The exercise: Count the lines in the items below that contain the word "Switch", treating uppercase and lowercase as different, and reply with only that number.

[Records for locating the described items]
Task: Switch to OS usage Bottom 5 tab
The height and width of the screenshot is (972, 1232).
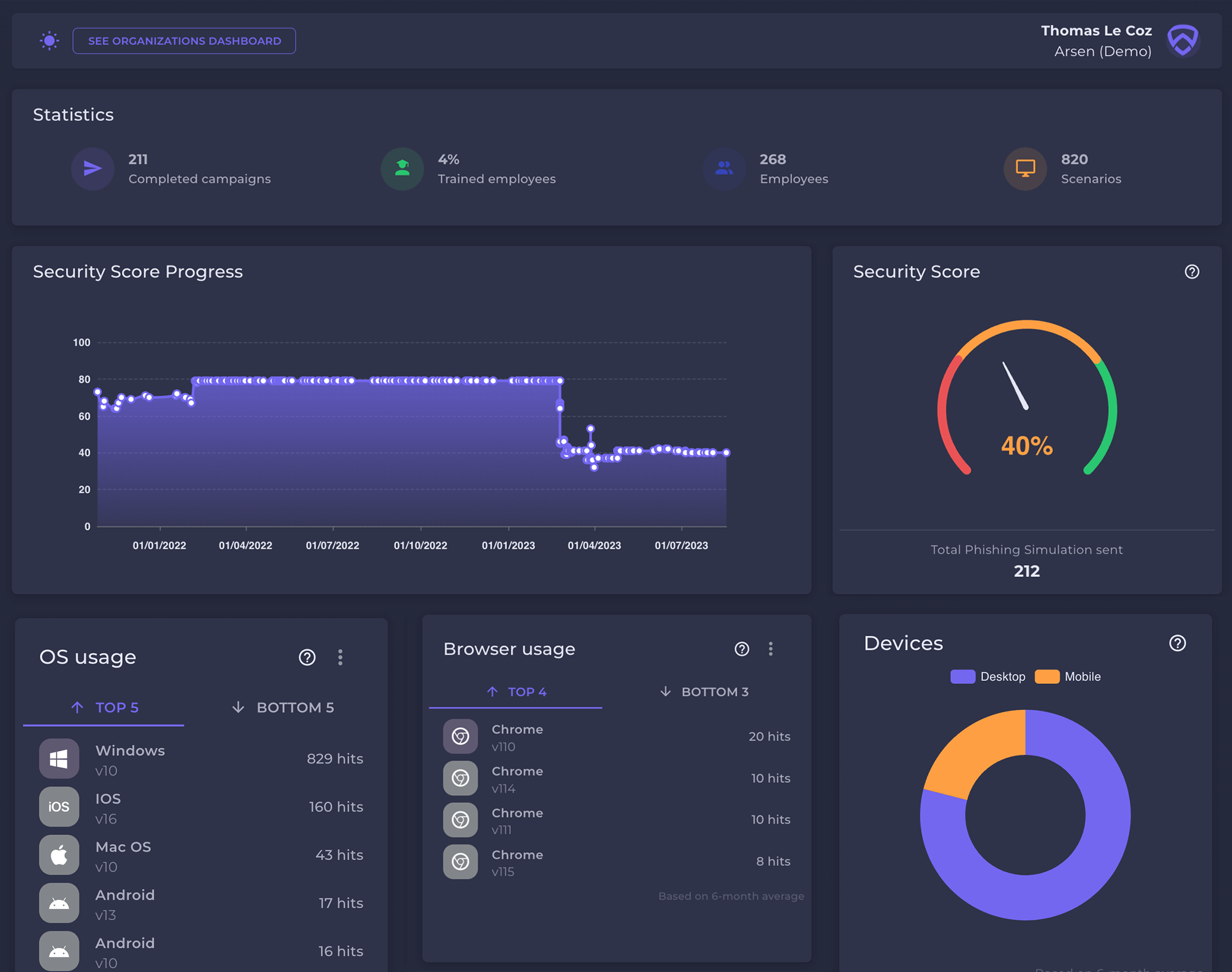Action: (x=283, y=707)
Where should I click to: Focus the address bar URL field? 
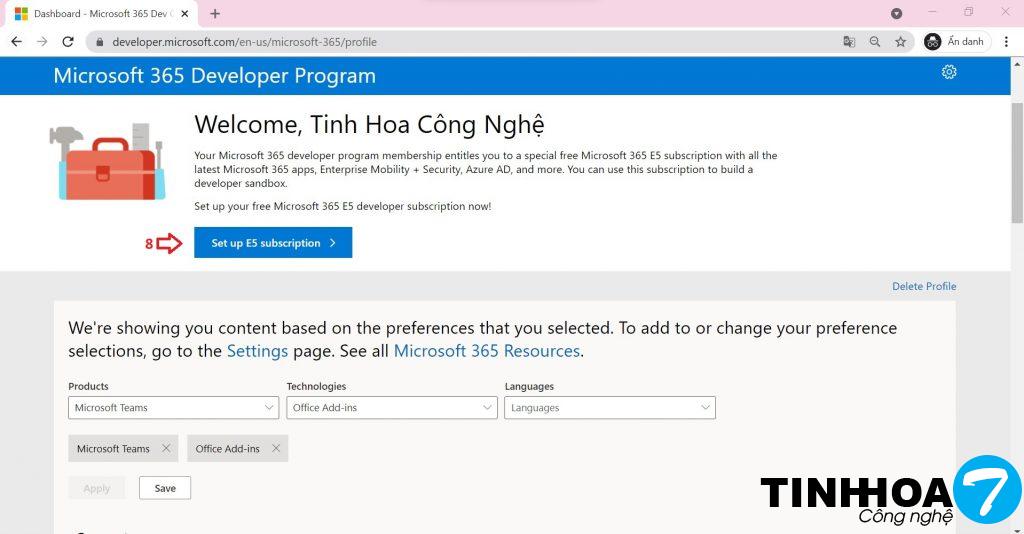[450, 42]

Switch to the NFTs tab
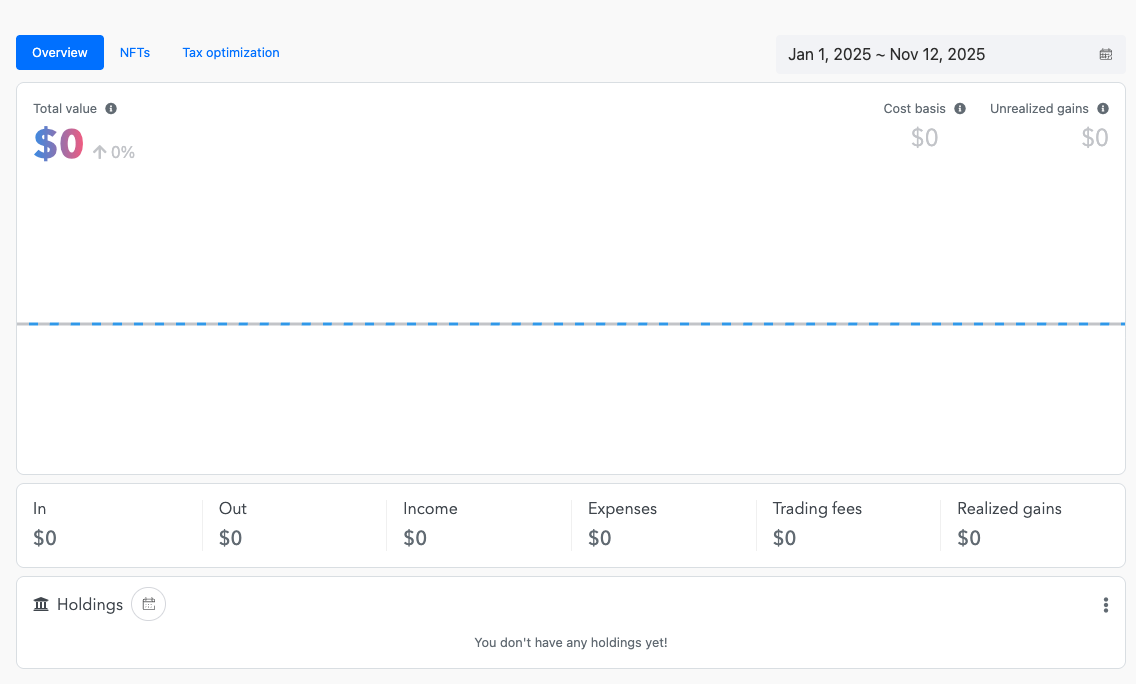point(135,52)
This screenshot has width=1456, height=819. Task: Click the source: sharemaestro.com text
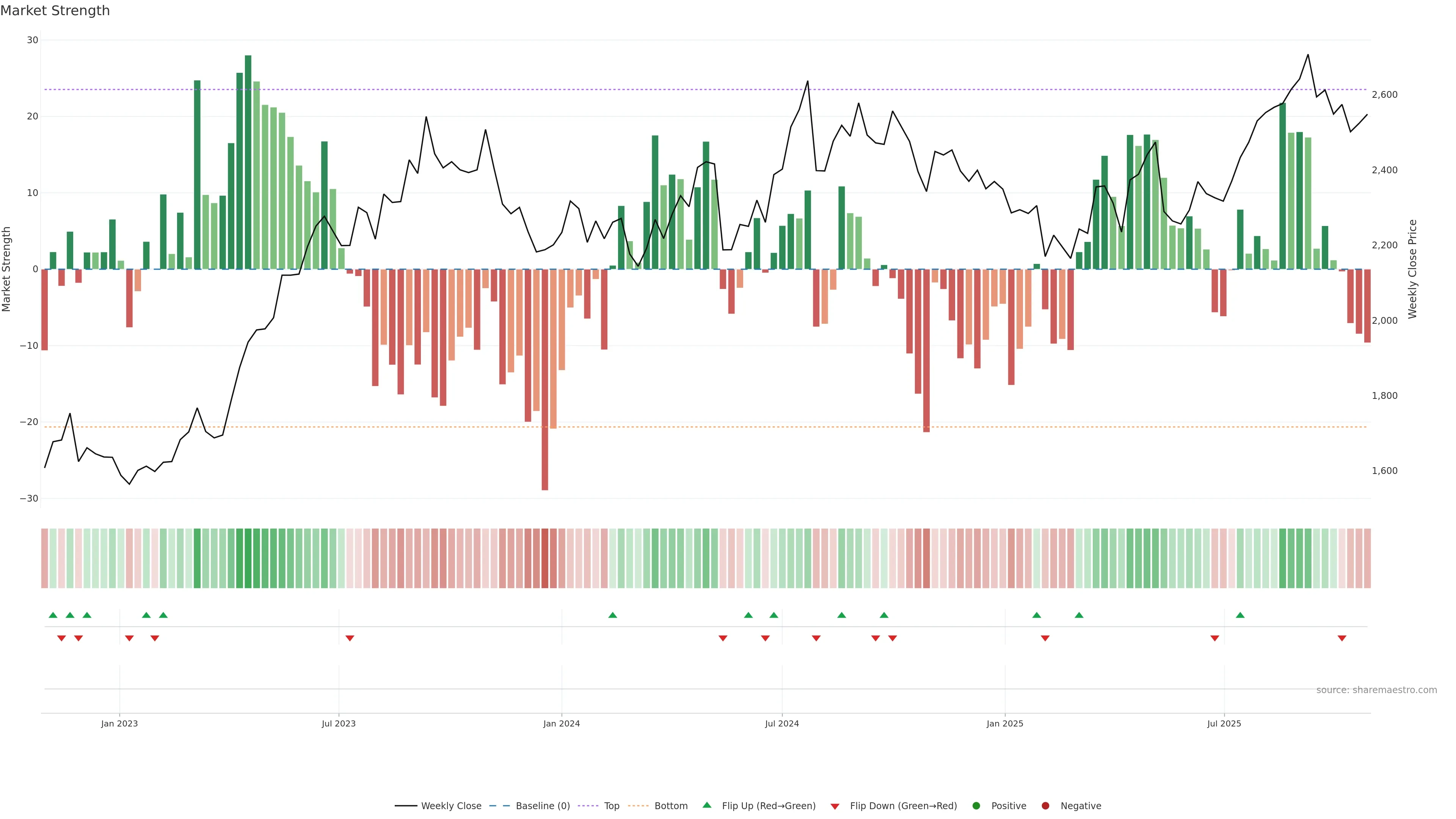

Solution for this task: 2